The Currencies placed great importance to freedom and fierce enthusiasm. They disliked the noblemen of the British Aristocracy who controlled Australia. They were seen as the upper class. The Currencies had two terms that described them. We now often use the word “SNOB” to refer to someone who is arrogant. It is in fact short for “Son of NOBleman” – the English Noblemen. Furthermore, “POME” is actually a derogatory term short for “Prisoner of Mother England”. To this day, Australians do not like arrogant individuals as reflected by the equality of the white and blue collar workers. Unlike many other countries, you may also have noticed that many Australians are more comfortable sitting at the front seat of a taxi rather than sitting at the back directing the driver.

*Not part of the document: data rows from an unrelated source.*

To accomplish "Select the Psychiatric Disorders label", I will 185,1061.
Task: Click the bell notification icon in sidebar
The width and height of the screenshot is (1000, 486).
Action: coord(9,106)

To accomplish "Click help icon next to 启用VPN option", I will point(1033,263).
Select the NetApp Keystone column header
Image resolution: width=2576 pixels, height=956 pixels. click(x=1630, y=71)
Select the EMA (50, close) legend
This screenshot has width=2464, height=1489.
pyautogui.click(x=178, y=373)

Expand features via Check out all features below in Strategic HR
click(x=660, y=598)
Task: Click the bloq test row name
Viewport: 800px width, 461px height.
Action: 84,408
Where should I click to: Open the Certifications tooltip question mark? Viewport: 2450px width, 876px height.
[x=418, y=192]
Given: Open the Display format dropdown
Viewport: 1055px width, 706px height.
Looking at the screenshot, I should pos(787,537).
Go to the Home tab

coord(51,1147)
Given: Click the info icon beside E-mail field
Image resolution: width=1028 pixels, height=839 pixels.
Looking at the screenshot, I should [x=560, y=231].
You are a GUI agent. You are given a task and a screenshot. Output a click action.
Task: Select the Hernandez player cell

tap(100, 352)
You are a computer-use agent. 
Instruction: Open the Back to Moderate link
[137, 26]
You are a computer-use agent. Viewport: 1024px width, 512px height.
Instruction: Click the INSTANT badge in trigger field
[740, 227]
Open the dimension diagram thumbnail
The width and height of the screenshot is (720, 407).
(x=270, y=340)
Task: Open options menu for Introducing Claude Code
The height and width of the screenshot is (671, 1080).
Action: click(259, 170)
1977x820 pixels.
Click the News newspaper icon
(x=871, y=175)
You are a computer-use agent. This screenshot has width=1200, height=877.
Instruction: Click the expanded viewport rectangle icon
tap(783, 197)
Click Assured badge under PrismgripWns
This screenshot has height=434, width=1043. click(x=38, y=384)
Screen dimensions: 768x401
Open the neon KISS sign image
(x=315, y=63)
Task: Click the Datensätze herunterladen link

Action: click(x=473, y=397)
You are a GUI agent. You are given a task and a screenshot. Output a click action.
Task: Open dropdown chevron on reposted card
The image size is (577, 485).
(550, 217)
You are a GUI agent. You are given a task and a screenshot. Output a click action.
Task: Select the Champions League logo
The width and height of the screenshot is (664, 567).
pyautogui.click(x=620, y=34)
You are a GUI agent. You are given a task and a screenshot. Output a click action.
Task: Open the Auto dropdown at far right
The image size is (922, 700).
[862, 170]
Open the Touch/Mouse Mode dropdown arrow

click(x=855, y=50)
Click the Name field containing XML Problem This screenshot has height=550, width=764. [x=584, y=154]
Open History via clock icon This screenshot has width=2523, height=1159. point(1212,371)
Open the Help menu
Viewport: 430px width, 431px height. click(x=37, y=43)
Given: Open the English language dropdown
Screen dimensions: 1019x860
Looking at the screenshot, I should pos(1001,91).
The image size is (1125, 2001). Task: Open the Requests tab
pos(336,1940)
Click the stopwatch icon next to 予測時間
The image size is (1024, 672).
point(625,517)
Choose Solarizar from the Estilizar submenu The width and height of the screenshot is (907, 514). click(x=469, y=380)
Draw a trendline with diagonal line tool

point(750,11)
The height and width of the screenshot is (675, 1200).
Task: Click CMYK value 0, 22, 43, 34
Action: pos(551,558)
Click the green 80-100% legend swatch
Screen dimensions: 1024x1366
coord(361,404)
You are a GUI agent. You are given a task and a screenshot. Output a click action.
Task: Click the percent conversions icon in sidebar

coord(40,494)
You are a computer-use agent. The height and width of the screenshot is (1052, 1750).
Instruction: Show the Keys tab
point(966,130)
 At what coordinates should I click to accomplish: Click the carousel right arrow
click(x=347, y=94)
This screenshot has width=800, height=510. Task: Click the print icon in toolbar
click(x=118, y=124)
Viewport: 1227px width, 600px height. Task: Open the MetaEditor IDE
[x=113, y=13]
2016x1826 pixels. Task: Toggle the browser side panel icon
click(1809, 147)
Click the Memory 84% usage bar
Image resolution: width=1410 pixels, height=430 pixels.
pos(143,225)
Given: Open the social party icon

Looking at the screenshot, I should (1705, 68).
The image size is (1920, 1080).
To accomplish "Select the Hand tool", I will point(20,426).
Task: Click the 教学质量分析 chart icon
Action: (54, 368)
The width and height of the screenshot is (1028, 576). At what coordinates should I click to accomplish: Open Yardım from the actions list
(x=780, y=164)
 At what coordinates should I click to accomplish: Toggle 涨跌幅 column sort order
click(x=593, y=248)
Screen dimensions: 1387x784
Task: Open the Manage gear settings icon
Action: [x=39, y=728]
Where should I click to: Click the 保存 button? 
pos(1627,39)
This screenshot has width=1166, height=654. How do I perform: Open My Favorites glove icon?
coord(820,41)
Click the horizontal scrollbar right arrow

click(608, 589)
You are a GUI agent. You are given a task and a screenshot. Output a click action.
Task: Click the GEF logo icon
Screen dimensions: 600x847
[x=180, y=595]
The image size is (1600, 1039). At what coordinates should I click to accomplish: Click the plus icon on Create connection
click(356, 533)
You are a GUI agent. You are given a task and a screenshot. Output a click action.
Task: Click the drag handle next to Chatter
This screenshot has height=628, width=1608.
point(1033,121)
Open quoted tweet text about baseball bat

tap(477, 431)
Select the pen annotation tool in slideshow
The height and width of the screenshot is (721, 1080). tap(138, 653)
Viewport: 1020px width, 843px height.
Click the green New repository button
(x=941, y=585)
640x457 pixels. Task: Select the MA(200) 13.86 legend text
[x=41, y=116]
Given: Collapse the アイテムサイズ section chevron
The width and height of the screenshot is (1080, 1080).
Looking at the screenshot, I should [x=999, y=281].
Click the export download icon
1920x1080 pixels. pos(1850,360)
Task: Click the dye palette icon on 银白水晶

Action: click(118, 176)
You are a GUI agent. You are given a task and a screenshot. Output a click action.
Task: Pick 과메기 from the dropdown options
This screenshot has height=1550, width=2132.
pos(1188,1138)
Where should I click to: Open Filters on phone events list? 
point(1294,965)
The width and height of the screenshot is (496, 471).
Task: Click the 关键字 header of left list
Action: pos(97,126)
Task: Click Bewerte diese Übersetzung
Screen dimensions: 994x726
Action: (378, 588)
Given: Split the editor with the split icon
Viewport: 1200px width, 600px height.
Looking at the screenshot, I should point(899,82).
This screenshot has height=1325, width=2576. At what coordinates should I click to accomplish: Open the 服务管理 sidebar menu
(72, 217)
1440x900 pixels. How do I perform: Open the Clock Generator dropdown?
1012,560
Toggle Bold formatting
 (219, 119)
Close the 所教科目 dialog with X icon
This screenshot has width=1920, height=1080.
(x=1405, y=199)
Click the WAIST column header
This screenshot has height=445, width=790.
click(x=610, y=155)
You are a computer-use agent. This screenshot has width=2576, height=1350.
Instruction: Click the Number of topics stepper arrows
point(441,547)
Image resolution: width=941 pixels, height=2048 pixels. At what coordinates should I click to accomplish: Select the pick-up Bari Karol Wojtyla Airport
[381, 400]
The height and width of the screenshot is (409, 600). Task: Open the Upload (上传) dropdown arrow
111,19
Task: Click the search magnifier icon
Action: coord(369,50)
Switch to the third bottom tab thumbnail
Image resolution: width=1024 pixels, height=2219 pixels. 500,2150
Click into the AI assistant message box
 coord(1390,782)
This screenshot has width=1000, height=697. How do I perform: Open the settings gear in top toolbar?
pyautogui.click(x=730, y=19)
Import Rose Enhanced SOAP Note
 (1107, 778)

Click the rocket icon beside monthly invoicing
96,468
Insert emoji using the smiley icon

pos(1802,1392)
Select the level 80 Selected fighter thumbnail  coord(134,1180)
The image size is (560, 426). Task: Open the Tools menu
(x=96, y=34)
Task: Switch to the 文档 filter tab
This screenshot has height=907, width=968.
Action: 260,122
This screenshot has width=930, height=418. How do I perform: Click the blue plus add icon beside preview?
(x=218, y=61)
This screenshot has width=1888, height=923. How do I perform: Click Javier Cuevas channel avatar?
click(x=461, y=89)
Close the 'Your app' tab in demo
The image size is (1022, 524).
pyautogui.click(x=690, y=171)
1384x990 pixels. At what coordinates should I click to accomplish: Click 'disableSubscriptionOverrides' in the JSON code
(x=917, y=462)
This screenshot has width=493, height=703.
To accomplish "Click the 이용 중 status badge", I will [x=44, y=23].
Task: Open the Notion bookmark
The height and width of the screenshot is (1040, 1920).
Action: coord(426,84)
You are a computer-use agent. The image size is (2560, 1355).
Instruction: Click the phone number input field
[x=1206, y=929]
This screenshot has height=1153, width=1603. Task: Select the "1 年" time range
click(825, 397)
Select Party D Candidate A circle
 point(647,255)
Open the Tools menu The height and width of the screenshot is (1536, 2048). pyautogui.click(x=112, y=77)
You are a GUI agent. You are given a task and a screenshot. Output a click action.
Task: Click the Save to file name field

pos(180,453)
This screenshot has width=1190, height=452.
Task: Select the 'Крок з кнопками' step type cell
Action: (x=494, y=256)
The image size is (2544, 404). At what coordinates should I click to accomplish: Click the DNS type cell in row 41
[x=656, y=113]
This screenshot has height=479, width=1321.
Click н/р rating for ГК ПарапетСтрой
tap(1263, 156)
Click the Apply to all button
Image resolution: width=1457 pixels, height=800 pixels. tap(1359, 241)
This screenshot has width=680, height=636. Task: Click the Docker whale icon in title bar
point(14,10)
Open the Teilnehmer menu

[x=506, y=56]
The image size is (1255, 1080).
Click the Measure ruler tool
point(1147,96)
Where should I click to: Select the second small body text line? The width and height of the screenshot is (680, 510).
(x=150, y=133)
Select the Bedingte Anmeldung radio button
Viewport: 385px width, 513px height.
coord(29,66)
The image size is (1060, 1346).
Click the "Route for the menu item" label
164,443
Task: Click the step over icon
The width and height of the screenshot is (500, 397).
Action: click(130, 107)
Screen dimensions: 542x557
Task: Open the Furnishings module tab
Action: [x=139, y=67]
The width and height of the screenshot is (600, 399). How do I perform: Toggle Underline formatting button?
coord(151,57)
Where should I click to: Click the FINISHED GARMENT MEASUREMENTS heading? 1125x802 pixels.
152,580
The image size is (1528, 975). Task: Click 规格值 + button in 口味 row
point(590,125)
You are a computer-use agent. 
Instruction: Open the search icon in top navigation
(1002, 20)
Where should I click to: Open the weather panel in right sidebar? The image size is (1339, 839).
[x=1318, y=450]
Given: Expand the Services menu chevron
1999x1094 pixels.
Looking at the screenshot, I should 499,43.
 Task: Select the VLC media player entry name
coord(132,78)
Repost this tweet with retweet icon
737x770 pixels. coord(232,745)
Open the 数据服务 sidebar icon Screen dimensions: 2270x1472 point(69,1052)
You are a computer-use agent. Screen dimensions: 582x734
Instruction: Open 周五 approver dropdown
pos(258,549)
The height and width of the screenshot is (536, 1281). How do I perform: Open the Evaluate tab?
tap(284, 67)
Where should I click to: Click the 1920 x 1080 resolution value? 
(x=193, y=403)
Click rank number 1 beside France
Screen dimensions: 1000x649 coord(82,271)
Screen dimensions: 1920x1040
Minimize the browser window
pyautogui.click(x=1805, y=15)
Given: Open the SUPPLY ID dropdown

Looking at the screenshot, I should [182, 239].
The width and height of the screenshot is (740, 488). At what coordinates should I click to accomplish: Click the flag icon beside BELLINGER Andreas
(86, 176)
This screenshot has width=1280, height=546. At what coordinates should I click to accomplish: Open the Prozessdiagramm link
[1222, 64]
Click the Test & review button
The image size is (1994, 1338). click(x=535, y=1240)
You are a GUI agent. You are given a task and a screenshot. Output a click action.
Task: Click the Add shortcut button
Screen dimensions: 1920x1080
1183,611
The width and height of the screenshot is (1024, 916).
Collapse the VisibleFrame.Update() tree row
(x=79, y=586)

In the mid 1800s, the corruption of the Victorian authority and unjust taxes placed on Gold miners lead to the “Eureka Stockade”. More than 10,000 diggers pledged themselves to work for full and fair representation in government. Although, their uprising was quashed in a bloody battle within 20 minutes, their spirit of struggle lives on. Muslims also have a spirit to fight injustice. It is called “Jihad” which literally means struggle and not terrorism. The news of the Eureka Stockade injustice spread throughout Victoria and pressured the British Aristocracy to change the political structure which gave the diggers voting rights. Australians’ reverence of the infamous Ned Kelly was mostly due to his willingness to stand up against the authority in his self-made armour (please note Islam would bring to account such highway robbers). The Aristocracy never regained their status as is evident by the level of respect Australians have for their politicians.
Even with this rich history that has contributed to Australia’s character, Australia is still trying to define itself. We want to be independent and free from control of foreign countries but the British flag dominates ours, Britain’s Queen is still our Queen and the day we call Australian Day is really the day British dropped their criminals on this land. Muslims can make a difference to this country and contribute to define Australia. I don’t mean making curry the national dish of Australia which the Bengalis have successfully done in England. What I mean is the character and values of this country. We have the most beautiful way of life which we can share. That is Islam. The way of life that upholds justice and truth. The way of life that doesn’t allow someone to just sit on the couch and watch the world cup while someone is starving. The way of life that offers comfort to the growing number of Australians without purpose.
To all the Muslim youths, you have a role to play just like those early Australians that built the character of Australians. Let us change the perception of that person that placed that bumper sticker on his car. However, as an aside, if you’re that person driving that car I initially mentioned, you might be killing Australia through your V8 petrol guzzler emitting tones of harmful carbon emissions into Australia’s beautiful atmosphere whilst destroying the notion of free-spirit and tolerance.